• **WORK REQUIRED**
Retype, exactly as written, every line from the one containing "Open Screen timeout settings" through the last line of the records below, both included; skip the pictures.

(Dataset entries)
=== Section Start ===

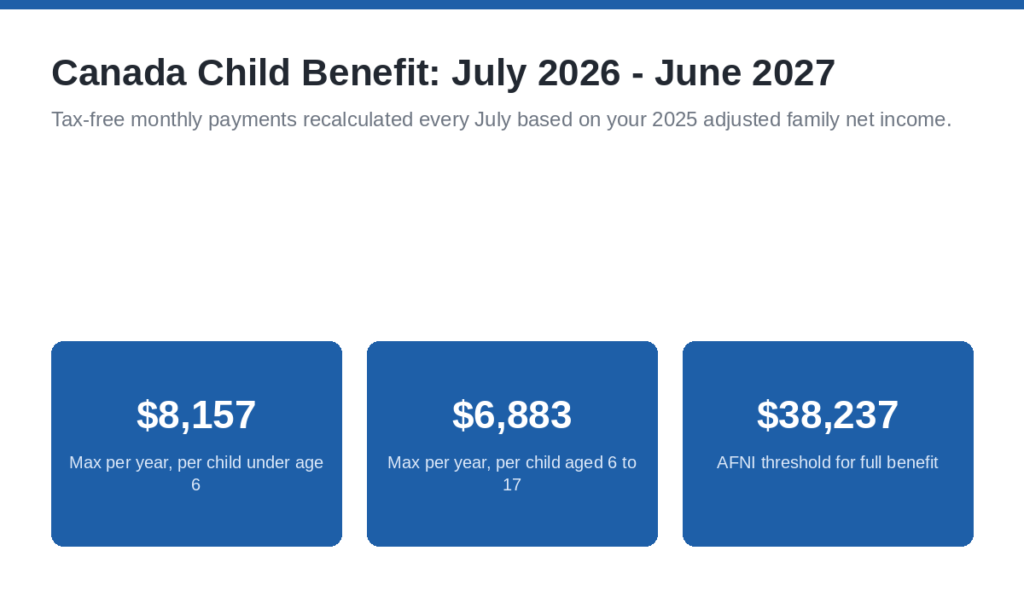Click the $38,237 threshold figure
This screenshot has height=597, width=1024.
coord(827,415)
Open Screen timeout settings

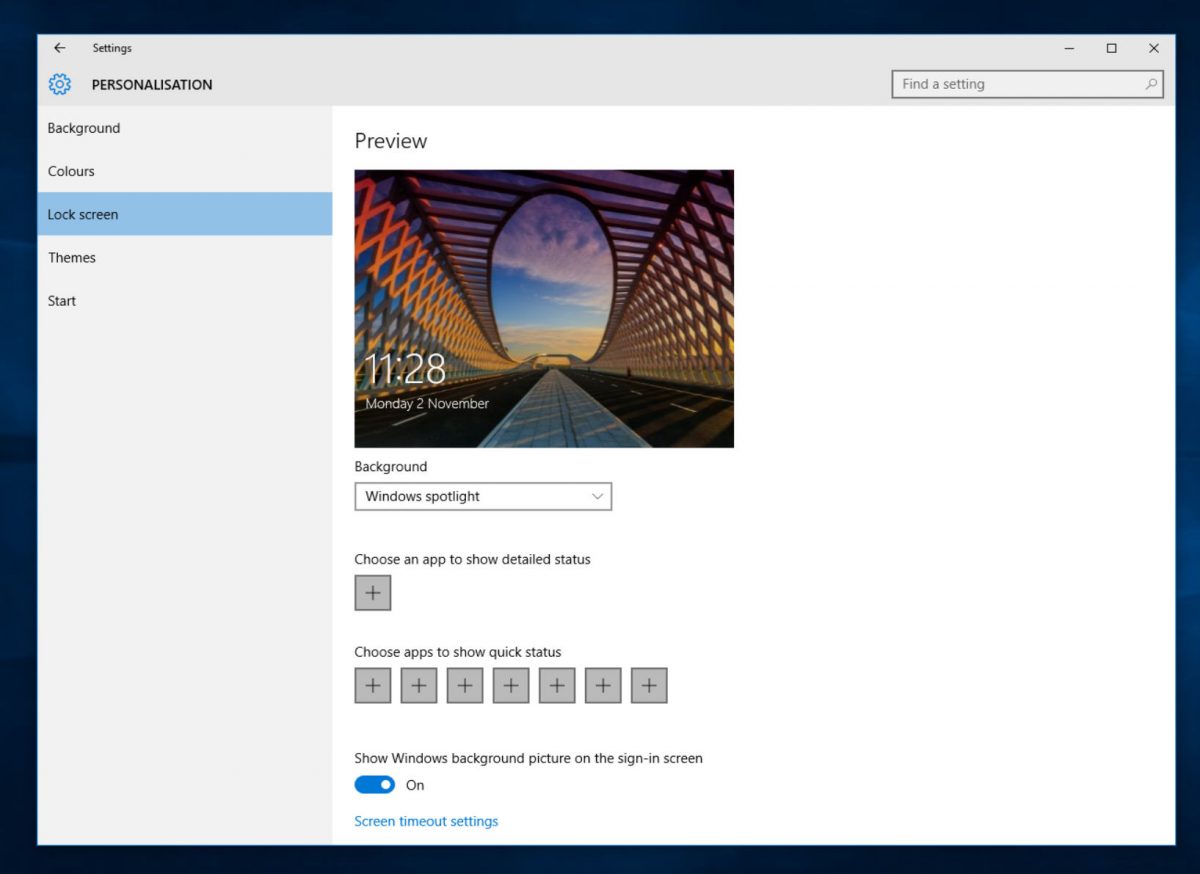point(426,820)
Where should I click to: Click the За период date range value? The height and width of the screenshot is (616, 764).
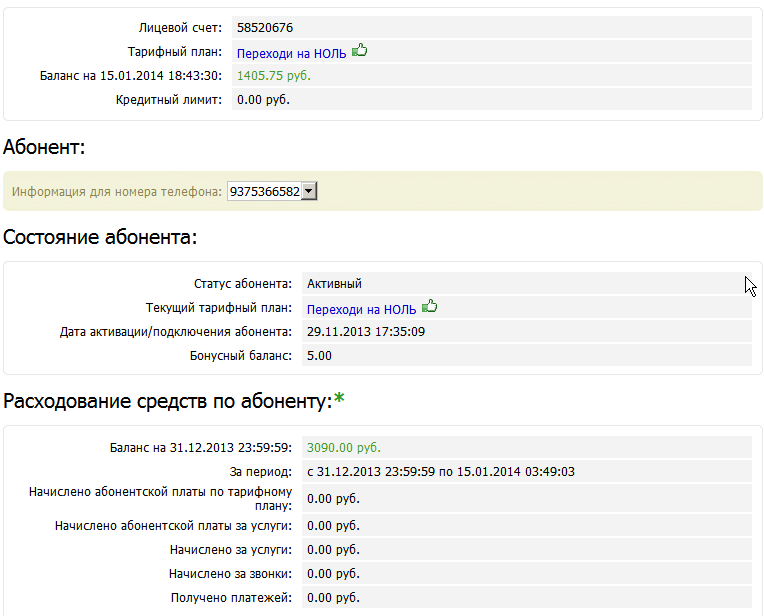440,471
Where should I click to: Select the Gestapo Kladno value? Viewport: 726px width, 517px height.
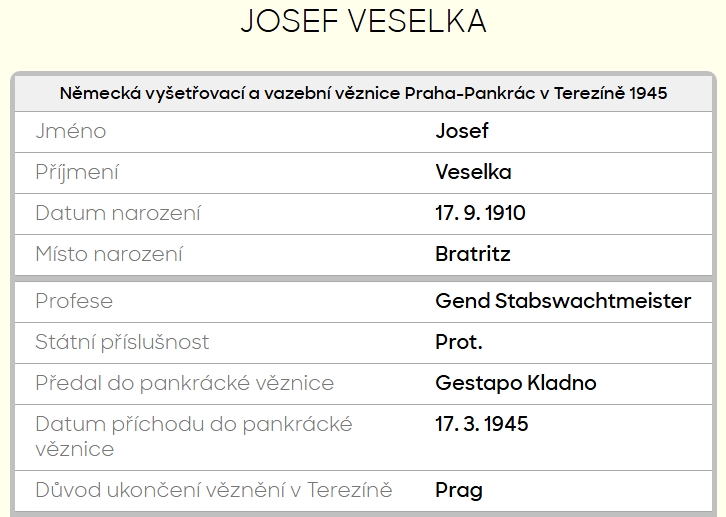(516, 383)
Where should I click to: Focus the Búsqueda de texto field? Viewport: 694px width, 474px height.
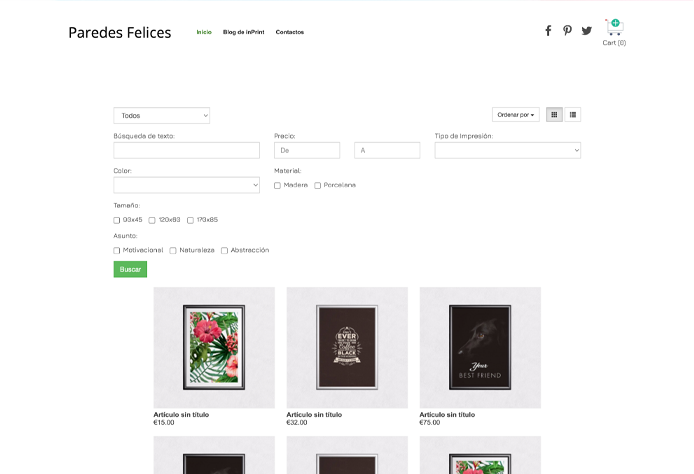point(186,150)
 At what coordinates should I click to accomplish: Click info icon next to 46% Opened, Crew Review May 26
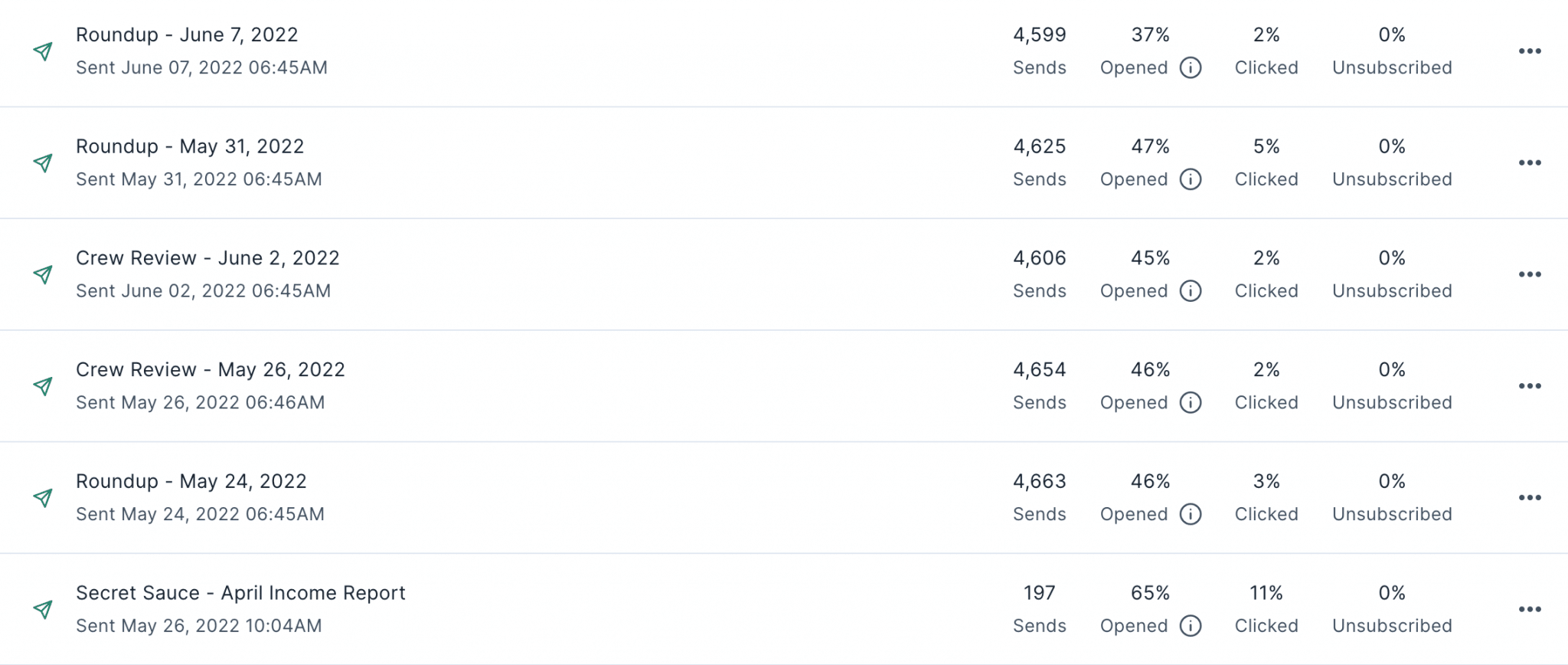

=== Section End ===

• **ANSWER TO THIS PROBLEM**
Open Screen timeout settings

point(426,820)
Where should I click to: Click the За период date range value? The height and width of the screenshot is (616, 764).
440,471
Where should I click to: Select the Gestapo Kladno value? Viewport: 726px width, 517px height.
(516, 383)
Where should I click to: Focus the Búsqueda de texto field? Viewport: 694px width, 474px height.
point(186,150)
 At what coordinates should I click to accomplish: Click info icon next to 46% Opened, Crew Review May 26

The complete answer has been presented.